| Literature DB >> 32322455 |
Hiromu Kehara1, Syuichi Urashita2, Toshihito Gomibuchi1, Kazunori Komatsu1, Kouhei Takahashi3, Katsuaki Tsukioka3, Takamitsu Terasaki1, Tetsuya Kono1, Naomichi Wada4, Yukinari Kakizawa4, Jun-Ichi Koyama5, Kenji Okada6.
Abstract
Mechanical thrombectomy has been proposed to expand the treatment time window and enhance revascularization. However, it is unclear whether its use can be extended to patients with occlusions in acute aortic dissection, especially the thoracic aorta. A 55-year-old man underwent graft replacement for acute aortic dissection type A. On postoperative day 2, he developed stroke and computed tomography showed occlusion of the right middle cerebral artery. Mechanical thrombectomy was performed by transbrachial approach. Although successful recanalization was achieved, he suffered hemorrhagic stroke. Since there is no other effective treatment and the neurologic outcome with conservative management is poor, we consider mechanical thrombectomy to be a viable therapeutic option for the treatment of postoperative stroke in patients with acute aortic dissection type A. However, further study is warranted regarding the safety of this technique.Entities:
Keywords: acute aortic dissection type A; mechanical thrombectomy; transbrachial approach
Year: 2020 PMID: 32322455 PMCID: PMC7162810 DOI: 10.2176/nmccrj.cr.2019-0134
Source DB: PubMed Journal: NMC Case Rep J ISSN: 2188-4226
Fig. 1.Preoperative computed tomography (CT) scan shows severe stenosis of right common carotid artery excluded by a thrombosed false lumen (red arrow, A).

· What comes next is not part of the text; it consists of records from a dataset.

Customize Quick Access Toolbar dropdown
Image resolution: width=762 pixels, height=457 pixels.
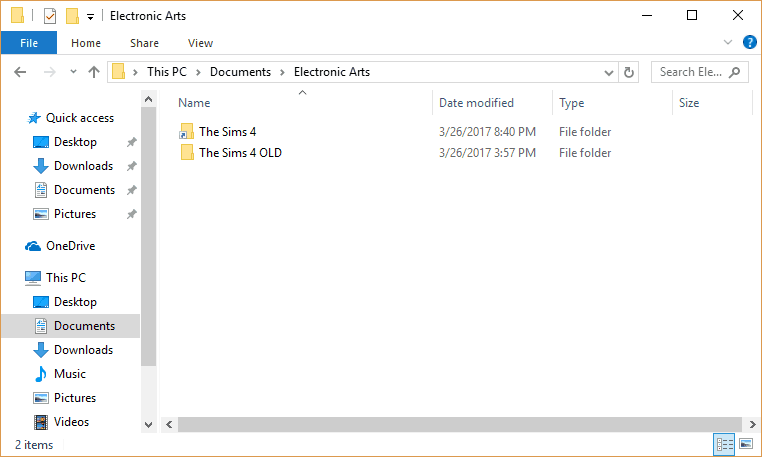coord(90,17)
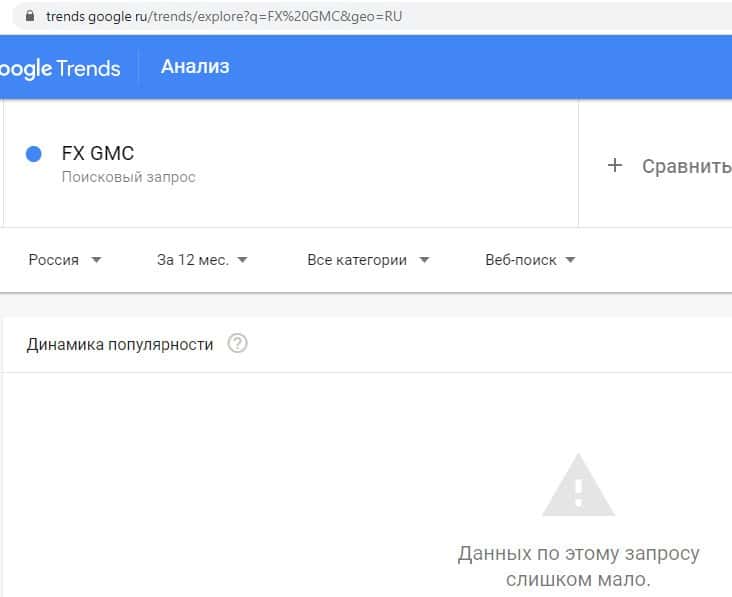Click the arrow icon next to Россия
Viewport: 732px width, 597px height.
(x=96, y=260)
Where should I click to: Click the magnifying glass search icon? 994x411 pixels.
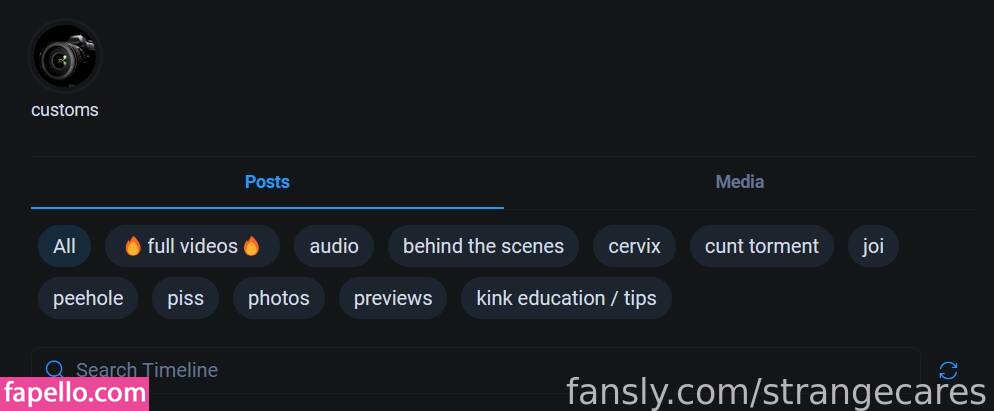[x=55, y=370]
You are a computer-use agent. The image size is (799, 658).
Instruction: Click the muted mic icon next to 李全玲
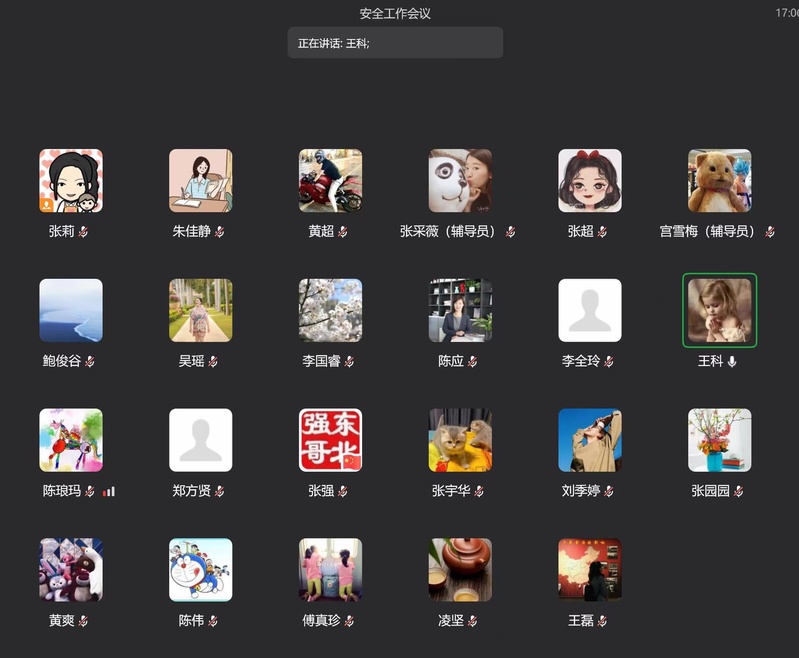[610, 362]
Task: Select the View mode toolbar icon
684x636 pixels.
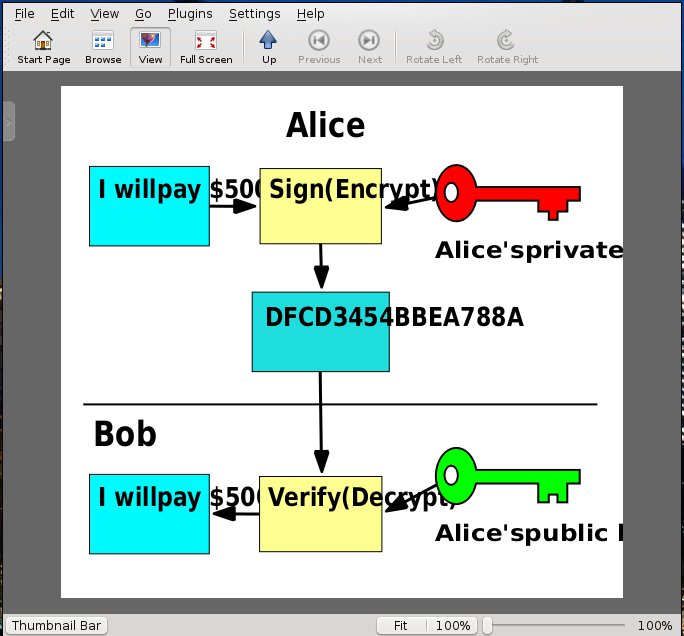Action: click(x=150, y=47)
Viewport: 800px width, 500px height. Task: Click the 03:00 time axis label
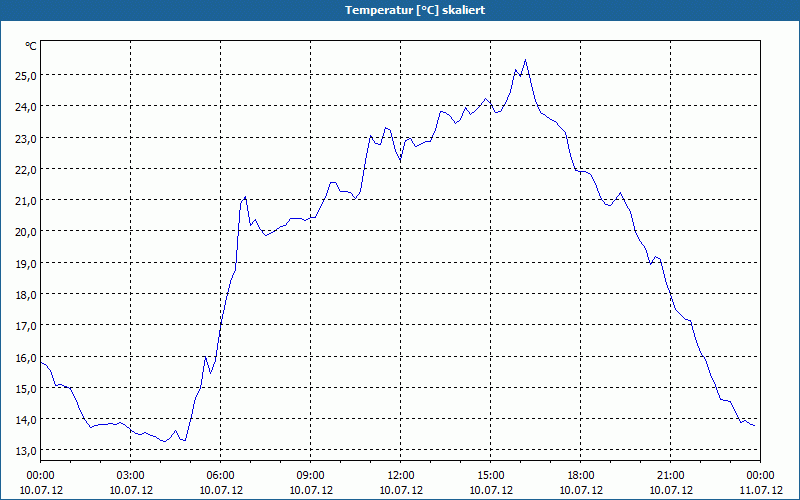pos(131,476)
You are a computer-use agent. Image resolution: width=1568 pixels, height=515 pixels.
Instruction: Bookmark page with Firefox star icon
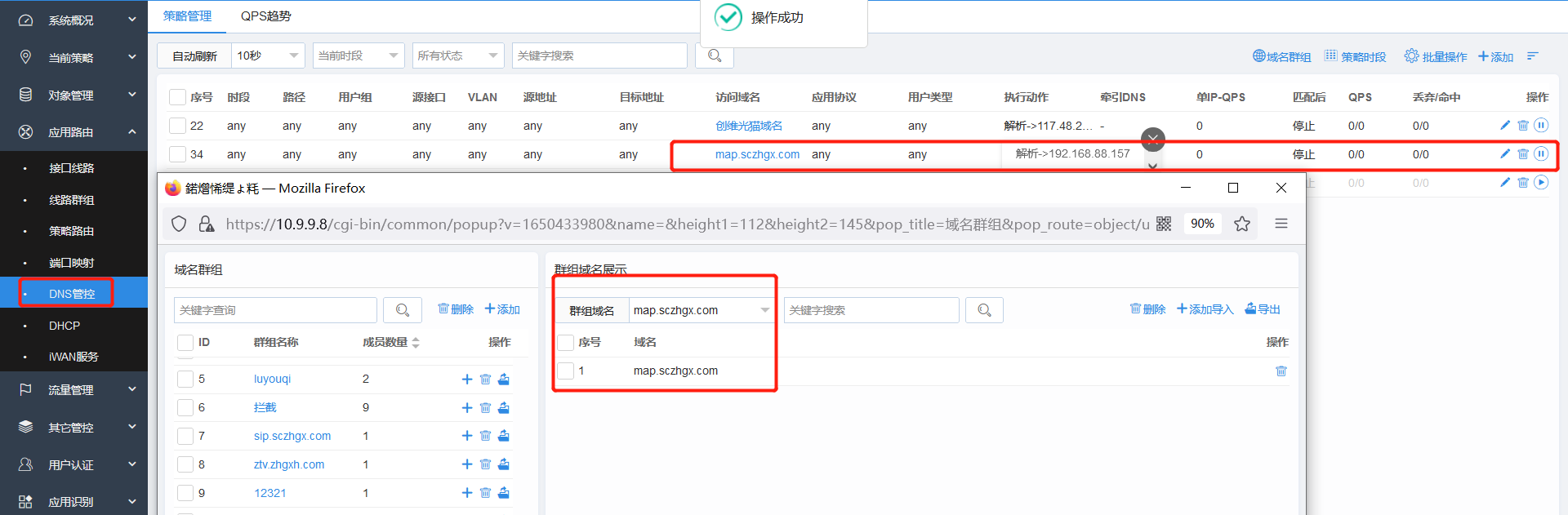pos(1242,224)
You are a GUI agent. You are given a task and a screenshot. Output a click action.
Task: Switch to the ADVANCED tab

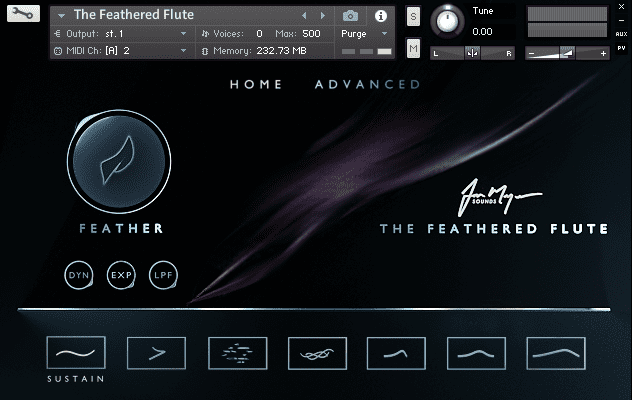[367, 84]
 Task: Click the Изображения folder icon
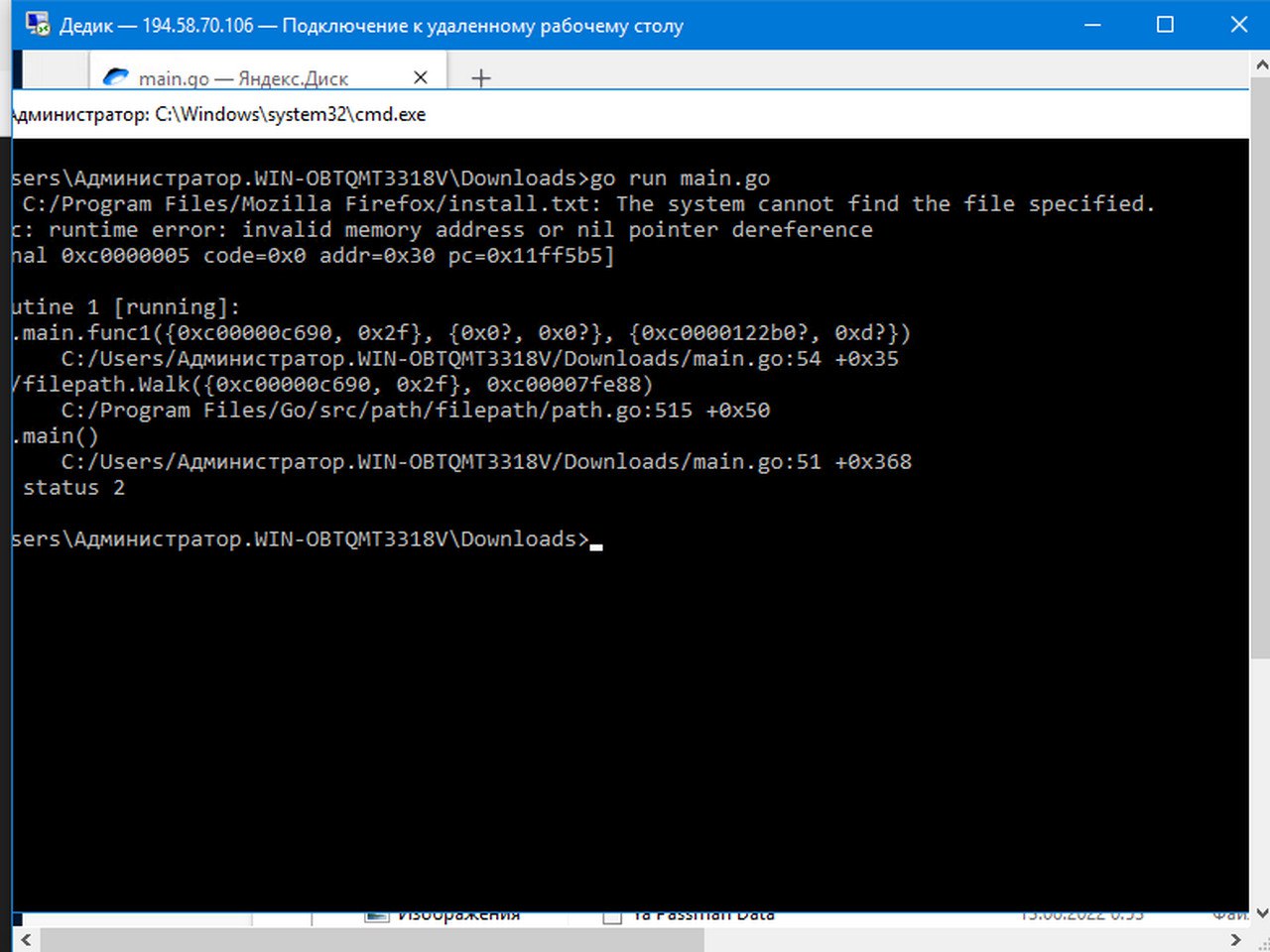point(376,917)
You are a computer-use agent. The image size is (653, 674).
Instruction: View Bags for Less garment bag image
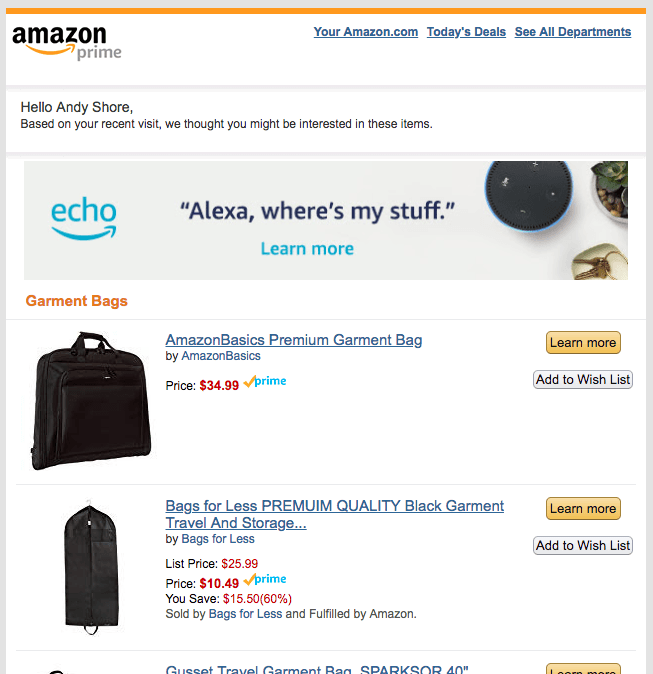pyautogui.click(x=90, y=567)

Postoperative 3D CT shows that the side branch of the prosthetic graft, the BCA, and the right CCA were not enhanced (B), and head CT scan shows occlusion of the right MCA (C). BCA: brachiocephalic artery, CCA: common carotid artery, MCA: middle cerebral artery.
Fig. 2.Angiography showed obstruction of right internal carotid artery (A). After the mechanical thrombectomy, successful recanalization was achieved, consistent with thrombolysis in cerebral infarction (TICI) 3 flow (B).
Fig. 3.Angiography showed severe stenosis at anastomotic site between branch of the graft and the brachiocephalic artery (white arrow) and the right common carotid artery (CCA) flow was poor (black arrow, A). Stent (red arrow) was deployed across the anastomotic site (white arrow, B). Repeat angiography showed resolution of the right CCA blood flow (black arrow, C). After stenting (red arrow), 3D computed tomography shows restitution of the right CCA blood flow (black arrow, D).
Fig. 4.Illustrations of mechanical thrombectomy and stenting. Brown part is thrombosed false lumen and gray part is prosthetic graft. Postoperatively, BCA and right common carotid artery (CCA) was excluded by thrombosed false lumen (A). Mechanical thrombectomy was performed using transbrachial approach through true lumen at bifurcation of right CCA and right subclavian artery (B). CCA was exposed, sheath was inserted through the true lumen under direct vision into graft (C). Stent was deployed across anastomotic site (D). BCA: brachiocephalic artery.
Fig. 5.Cerebral CT after mechanical thrombectomy and stenting showed right-sided hemorrhagic stroke. CT: computed tomography.